**Aim of the task**
Repeat the data below with no changes.

++++ The data ++++

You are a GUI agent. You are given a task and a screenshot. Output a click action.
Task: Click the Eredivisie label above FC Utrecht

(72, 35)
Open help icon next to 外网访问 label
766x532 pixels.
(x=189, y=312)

++++

**Response**
You are a GUI agent. You are given a task and a screenshot. Output a click action.
Task: Click the Eredivisie label above FC Utrecht

(72, 35)
Open help icon next to 外网访问 label
766x532 pixels.
(x=189, y=312)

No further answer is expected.